Yayınlanma:22 Ekim 2023 22:06 Güncelleme:30 Ekim 2023 21:16
Pamukkale Üniversitesi Öğretim Üyesi Doç. Dr. Eren Can Aybek, Milli Eğitim Bakanı Prof. Dr. Yusuf Tekin’in öğretmenlikte mülakat ile ilgili açıklamalarından sonra cevaplanması gereken soruları sıraladı.
Pamukkale Üniversitesi Eğitim Fakültesi Eğitim Bilimleri Bölümü Eğitimde Ölçme ve Değerlendirme Anabilim Dalı Öğretim Üyesi Doç. Dr. Eren Can Aybek, Milli Eğitim Bakanı Prof. Dr. Yusuf Tekin’in öğretmenlikte mülakat ile ilgili açıklamalarından sonra cevaplanması gereken soruları sordu.
Doç. Dr. Eren Can Aybek, sosyal medya hesabından yaptığı paylaşımda şunları kaydetti.
“Mülakata dair aklımdaki sorulardan bazıları:
– KPSS puanı yüksek aday, mülakattan düşük puan aldığında KPSS’nin mi mülakatın mı geçerliğini sorgulamamız gerekiyor?
– Jüriler arasındaki tutarlılık nasıl sağlanacak? Farklı jürilerin verdiği puanlar eşdeğer olacak mı?
– Jüriler günde kaç mülakat yapacak? Jürinin yorgunluğu puanlamayı etkileyecek mi?
– Mülakat ile ölçülmeye çalışılacak özelliğin tanımı yapıldı mı? Yapıldıysa bunun göstergeleri belli mi?
– Mülakattaki soruların / görevlerin eşdeğerliği nasıl sağlanacak?
Nasıl bir puanlama anahtarı kullanılacak?
– Mülakattaki sorular için nasıl bir puanlama anahtarı kullanılacak? Genel izlenimle mi puan verilecek yoksa bir dereceli puanlama anahtarı mı kullanılacak? Dereceli puanlama anahtarı kullanılacaksa bu araç ile jüri üyeleri deneme puanlaması yapacak mı?
– Biz öğrencilerimize “açık uçlu sınav yaptığınızda isimleri kapatın ki puanlamanız etkilenmesin” diyoruz. Burada adayın ismini değil doğrudan kendisini göreceksiniz. Bu durum puanlamayı etkileyecek mi?
Yanlılığın önüne geçmeyi nasıl planlıyorsunuz?
– Dolayısıyla sistematik hatanın yani yanlılığın önüne geçmeyi nasıl planlıyorsunuz?

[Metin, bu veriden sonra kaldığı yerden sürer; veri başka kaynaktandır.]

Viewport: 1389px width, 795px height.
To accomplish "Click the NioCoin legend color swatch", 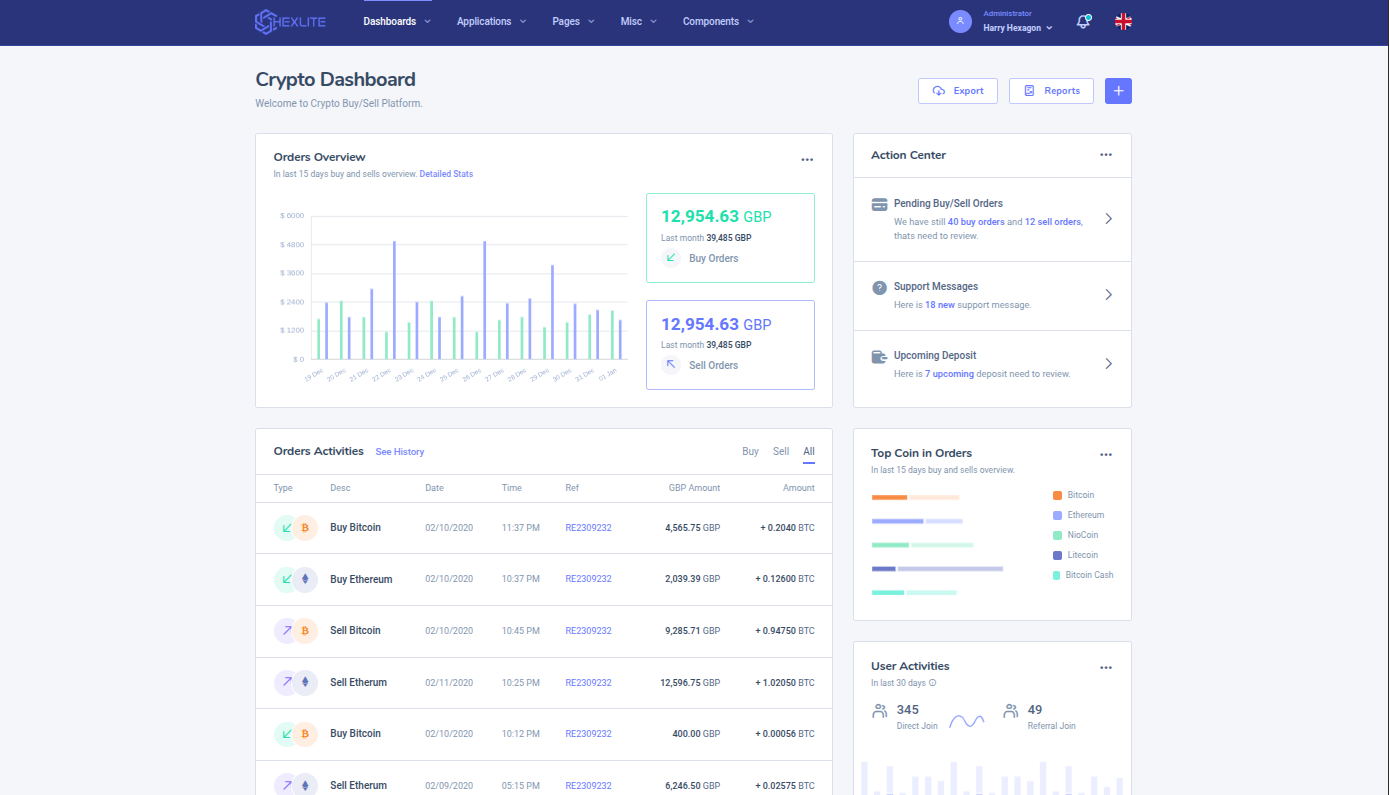I will (1057, 535).
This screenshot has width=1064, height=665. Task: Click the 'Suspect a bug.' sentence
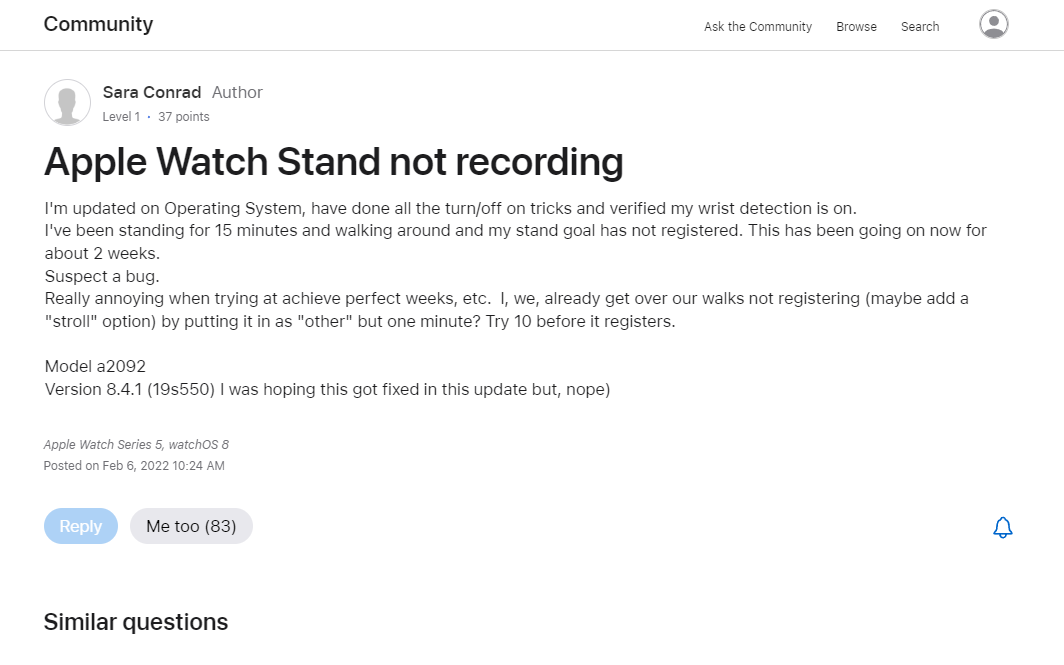click(102, 276)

Bir aday mülakata takım elbiseyle gelmediğinde / gelemediğinde ne olacak? Jürinin bu durumu “ciddiyetsizlik” olarak nitelendirmeyeceğinden, buna göre puan vermeyeceğinden nasıl emin olabiliriz?
– Sadece kılık kıyafet değil, kullanılan kelime seçiminden saçının traşına kadar her şey jürinin puanını etkileme potansiyeline sahip olabilir. Bu yanlılık sorununun nasıl aşılması planlanıyor?
– Girilecek mülakat, adayın yıllarca emek harcaması sonucunda atanıp atanmayacağına karar verileceği bir mülakat olacak. Heyecan faktörü KPSS’den daha fazla olacak. Bu durumlar puanlamayı nasıl etkileyecek? (Staj yaptığım dönemde, hocam beni dinlemeye geldiğinde normaldeki ders işleyişimden çok daha kötü bir performans sergilemiştim. Üstelik atanıp atanmama kaygım olmamasına rağmen.)
– Bu kadar adayı 45 dk. mülakata almanın getireceği kullanışlılık sorunlarını (ölçme aracının hazırlanması, uygulanması ve puanlanmasının kolay ve ekonomik olması) nasıl aşmayı planlıyorsunuz?
Faydadan çok zarar getirecektir
– Bütün bu soruların tatmin edici bir yanıtı verilecek olsa bile toplum nezdinde mülakatın haksızlık yarattığı algısı nasıl değiştirilecek? (ki üstte belirttiğim sorulara yanıt verilmeden bu algıyı kırmak daha da zorlaşacaktır).
Uzun lafın kısası: Mülakatı kaldırmak yerine bu hale getirmek ne yazık ki faydadan çok zarar getirecektir. Umuyorum tekrar düşünüldükten sonra bu karardan vazgeçilir.